(Saved entries)
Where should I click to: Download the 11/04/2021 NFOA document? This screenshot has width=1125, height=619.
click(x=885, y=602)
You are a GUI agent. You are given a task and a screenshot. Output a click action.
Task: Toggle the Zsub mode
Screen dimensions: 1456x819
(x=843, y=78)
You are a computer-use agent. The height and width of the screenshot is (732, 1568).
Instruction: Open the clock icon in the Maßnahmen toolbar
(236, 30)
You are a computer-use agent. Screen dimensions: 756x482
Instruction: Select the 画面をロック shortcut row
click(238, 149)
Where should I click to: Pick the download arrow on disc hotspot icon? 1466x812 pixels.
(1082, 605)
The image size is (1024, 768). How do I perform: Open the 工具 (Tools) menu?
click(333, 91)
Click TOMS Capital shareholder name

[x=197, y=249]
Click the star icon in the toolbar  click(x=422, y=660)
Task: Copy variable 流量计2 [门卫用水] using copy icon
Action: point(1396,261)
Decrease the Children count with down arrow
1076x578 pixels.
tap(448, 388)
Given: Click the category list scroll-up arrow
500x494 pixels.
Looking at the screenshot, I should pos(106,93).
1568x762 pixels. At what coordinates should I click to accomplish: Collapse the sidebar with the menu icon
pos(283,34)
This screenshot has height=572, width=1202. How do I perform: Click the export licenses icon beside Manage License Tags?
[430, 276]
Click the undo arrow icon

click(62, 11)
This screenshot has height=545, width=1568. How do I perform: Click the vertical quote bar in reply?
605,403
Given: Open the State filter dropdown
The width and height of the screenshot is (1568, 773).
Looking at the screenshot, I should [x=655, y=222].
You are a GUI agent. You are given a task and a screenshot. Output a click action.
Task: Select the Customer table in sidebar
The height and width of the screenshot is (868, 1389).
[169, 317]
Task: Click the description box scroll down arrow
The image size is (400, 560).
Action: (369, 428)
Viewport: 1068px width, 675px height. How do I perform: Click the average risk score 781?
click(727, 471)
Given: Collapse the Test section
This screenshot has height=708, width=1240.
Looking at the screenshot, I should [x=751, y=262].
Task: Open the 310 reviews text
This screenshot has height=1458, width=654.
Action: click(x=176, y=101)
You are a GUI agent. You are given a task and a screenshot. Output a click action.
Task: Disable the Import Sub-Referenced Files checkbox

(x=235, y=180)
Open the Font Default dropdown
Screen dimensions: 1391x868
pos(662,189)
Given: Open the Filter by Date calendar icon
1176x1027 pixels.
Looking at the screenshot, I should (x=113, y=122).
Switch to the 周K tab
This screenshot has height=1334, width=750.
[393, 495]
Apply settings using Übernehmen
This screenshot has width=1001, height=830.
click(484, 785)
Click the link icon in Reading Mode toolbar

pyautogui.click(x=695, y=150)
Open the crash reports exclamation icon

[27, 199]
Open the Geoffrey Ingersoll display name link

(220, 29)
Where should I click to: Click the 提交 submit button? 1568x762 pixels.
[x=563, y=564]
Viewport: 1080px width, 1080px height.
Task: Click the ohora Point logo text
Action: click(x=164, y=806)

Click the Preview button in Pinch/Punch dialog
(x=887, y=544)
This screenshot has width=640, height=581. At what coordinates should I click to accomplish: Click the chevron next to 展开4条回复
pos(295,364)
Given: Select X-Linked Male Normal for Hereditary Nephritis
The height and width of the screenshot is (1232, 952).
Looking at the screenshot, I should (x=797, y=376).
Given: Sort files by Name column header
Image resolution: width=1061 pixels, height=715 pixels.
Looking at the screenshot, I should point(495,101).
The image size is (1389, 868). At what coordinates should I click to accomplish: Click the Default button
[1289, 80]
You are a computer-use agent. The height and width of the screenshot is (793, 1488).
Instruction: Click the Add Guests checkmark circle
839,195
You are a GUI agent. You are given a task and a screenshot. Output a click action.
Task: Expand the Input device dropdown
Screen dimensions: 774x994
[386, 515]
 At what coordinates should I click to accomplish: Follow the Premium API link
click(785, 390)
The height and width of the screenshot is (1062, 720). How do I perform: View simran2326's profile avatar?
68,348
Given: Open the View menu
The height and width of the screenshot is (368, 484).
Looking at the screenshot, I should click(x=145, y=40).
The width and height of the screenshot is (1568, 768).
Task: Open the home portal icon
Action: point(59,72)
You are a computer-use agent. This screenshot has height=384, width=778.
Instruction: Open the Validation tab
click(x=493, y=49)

_WORK INSTRUCTIONS_. Reproduce every line of the material above verbatim, with nothing changed or left out.

_TASK ANSWER_.
Where should I click to: Download the 11/04/2021 NFOA document? This screenshot has width=1125, height=619.
click(x=885, y=602)
You are a GUI agent. You are given a task and a screenshot. Output a click action.
Task: Toggle the Zsub mode
Screen dimensions: 1456x819
(x=843, y=78)
You are a computer-use agent. The height and width of the screenshot is (732, 1568).
Instruction: Open the clock icon in the Maßnahmen toolbar
(236, 30)
You are a computer-use agent. Screen dimensions: 756x482
Instruction: Select the 画面をロック shortcut row
click(238, 149)
Where should I click to: Pick the download arrow on disc hotspot icon? 1466x812 pixels.
(1082, 605)
The image size is (1024, 768). How do I perform: Open the 工具 (Tools) menu?
click(333, 91)
Click TOMS Capital shareholder name

[x=197, y=249]
Click the star icon in the toolbar  click(x=422, y=660)
Task: Copy variable 流量计2 [门卫用水] using copy icon
Action: point(1396,261)
Decrease the Children count with down arrow
1076x578 pixels.
tap(448, 388)
Given: Click the category list scroll-up arrow
500x494 pixels.
Looking at the screenshot, I should pos(106,93).
1568x762 pixels. At what coordinates should I click to accomplish: Collapse the sidebar with the menu icon
pos(283,34)
This screenshot has height=572, width=1202. How do I perform: Click the export licenses icon beside Manage License Tags?
[430, 276]
Click the undo arrow icon

click(62, 11)
This screenshot has height=545, width=1568. How do I perform: Click the vertical quote bar in reply?
605,403
Given: Open the State filter dropdown
The width and height of the screenshot is (1568, 773).
Looking at the screenshot, I should [x=655, y=222].
You are a GUI agent. You are given a task and a screenshot. Output a click action.
Task: Select the Customer table in sidebar
The height and width of the screenshot is (868, 1389).
[169, 317]
Task: Click the description box scroll down arrow
The image size is (400, 560).
Action: (369, 428)
Viewport: 1068px width, 675px height. How do I perform: Click the average risk score 781?
click(727, 471)
Given: Collapse the Test section
This screenshot has height=708, width=1240.
Looking at the screenshot, I should [x=751, y=262].
Task: Open the 310 reviews text
This screenshot has height=1458, width=654.
Action: click(x=176, y=101)
You are a GUI agent. You are given a task and a screenshot. Output a click action.
Task: Disable the Import Sub-Referenced Files checkbox

(x=235, y=180)
Open the Font Default dropdown
Screen dimensions: 1391x868
pos(662,189)
Given: Open the Filter by Date calendar icon
1176x1027 pixels.
Looking at the screenshot, I should (x=113, y=122).
Switch to the 周K tab
This screenshot has height=1334, width=750.
[393, 495]
Apply settings using Übernehmen
This screenshot has width=1001, height=830.
click(484, 785)
Click the link icon in Reading Mode toolbar

pyautogui.click(x=695, y=150)
Open the crash reports exclamation icon

[27, 199]
Open the Geoffrey Ingersoll display name link

(220, 29)
Where should I click to: Click the 提交 submit button? 1568x762 pixels.
[x=563, y=564]
Viewport: 1080px width, 1080px height.
Task: Click the ohora Point logo text
Action: click(x=164, y=806)

Click the Preview button in Pinch/Punch dialog
(x=887, y=544)
This screenshot has width=640, height=581. At what coordinates should I click to accomplish: Click the chevron next to 展开4条回复
pos(295,364)
Given: Select X-Linked Male Normal for Hereditary Nephritis
The height and width of the screenshot is (1232, 952).
Looking at the screenshot, I should (x=797, y=376).
Given: Sort files by Name column header
Image resolution: width=1061 pixels, height=715 pixels.
Looking at the screenshot, I should point(495,101).
The image size is (1389, 868). At what coordinates should I click to accomplish: Click the Default button
[1289, 80]
You are a computer-use agent. The height and width of the screenshot is (793, 1488).
Instruction: Click the Add Guests checkmark circle
839,195
You are a GUI agent. You are given a task and a screenshot. Output a click action.
Task: Expand the Input device dropdown
Screen dimensions: 774x994
[386, 515]
 At what coordinates should I click to accomplish: Follow the Premium API link
click(785, 390)
The height and width of the screenshot is (1062, 720). How do I perform: View simran2326's profile avatar?
68,348
Given: Open the View menu
The height and width of the screenshot is (368, 484).
Looking at the screenshot, I should click(x=145, y=40).
The width and height of the screenshot is (1568, 768).
Task: Open the home portal icon
Action: point(59,72)
You are a computer-use agent. This screenshot has height=384, width=778.
Instruction: Open the Validation tab
click(x=493, y=49)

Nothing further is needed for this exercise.